Saturday, March 6

here comes the pissed off rant.

so, hello! cheesecake IS a damn breeder after all; this time it's straight from the horse's mouth and not based on some obnoxious grapevine gossip (I think mentioning that one lives with one's girlfriend is pretty strong evidence). I could kill scott for getting that started, and that goes double for michelle for passing it along AND encouraging me in pursuit! I should matchstick her buick's tires for that. I estimate that only about 15 people in the office are NOT laboring under the delusion that he's a poof, thanks to their efforts. but do I feel sorry for him? no! I won't tell anyone otherwise unless I'm asked. he's got some nerve being straight; let the whole world think he's a 'mo. I hope guys drive him nuts hitting on him. wait, no I don't. one wink and he's ahead of me (getting hit on by nasty express men salesmen doesn't count). and let's face it, he's probably ahead of me anyway. he's dangerous to homosexuals, that one. he's a siren luring us to emotional downfall. he has to be stopped. dammit, that's it. I'm honestly starting to believe that I'm going to die single. or worse still, end up the downmarket houseboy of some lecherous old antique dealer. death first. no, shopping first. lots of comfort shopping, enough charge card swiping to melt it. I'm going out tomorrow and buying enough new clothes to send an elephant down armani's catwalk.
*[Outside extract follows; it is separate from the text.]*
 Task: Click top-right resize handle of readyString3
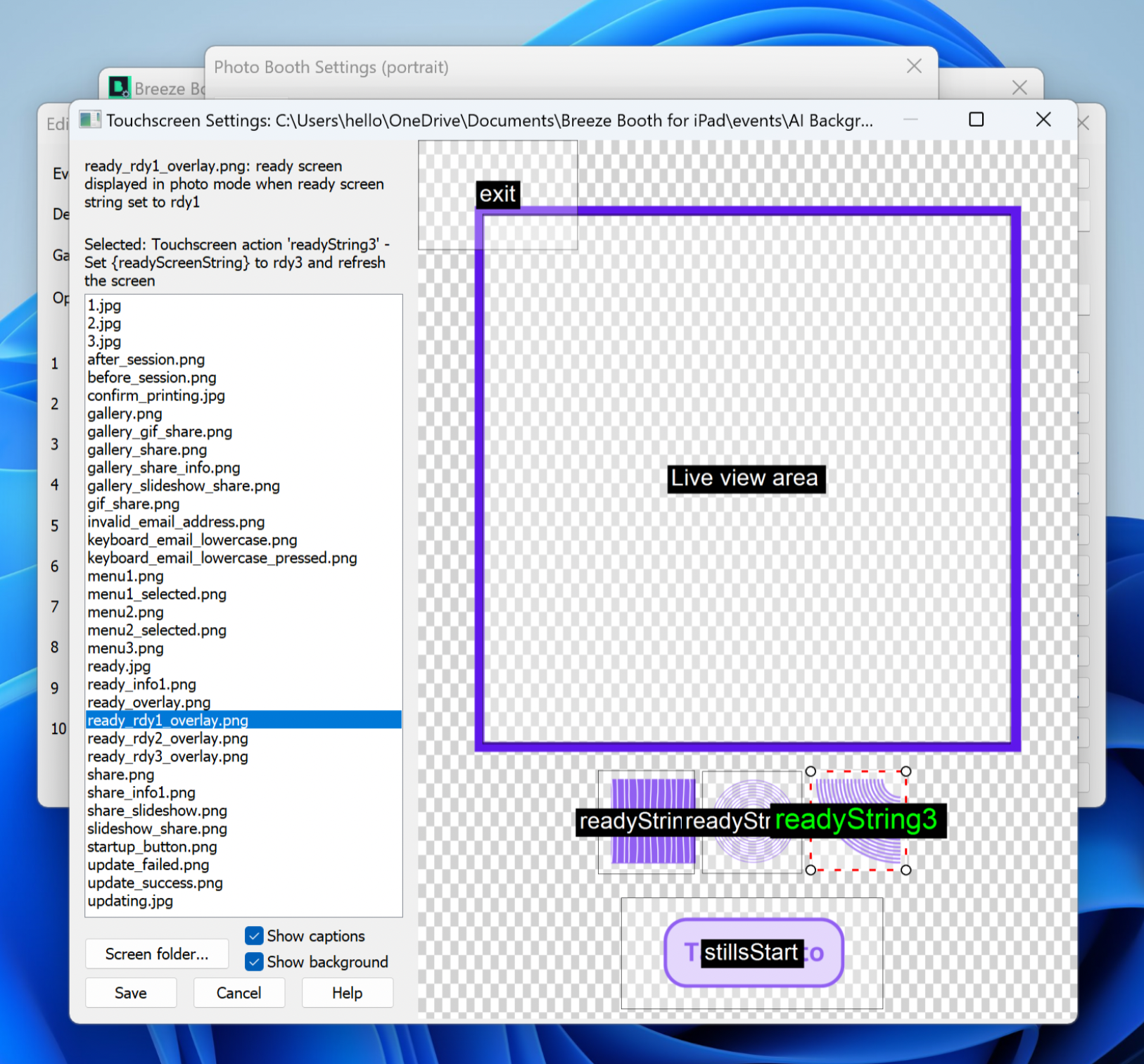(x=905, y=771)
I may seethe with rage, and I may nurse my bruised-but-certainly-not-broken heart for a few days, but I'm going to look good doing it. and look good for myself, not spending absurd amounts of time exfoliating and shaping my bangs to impress that dumb awful...dumb awful...person (not that I, hem, ever did that)!

eat it.

(sorry about that, but I had invested a good bit of emotion in the situation and needed to vent. ah, feeling better!)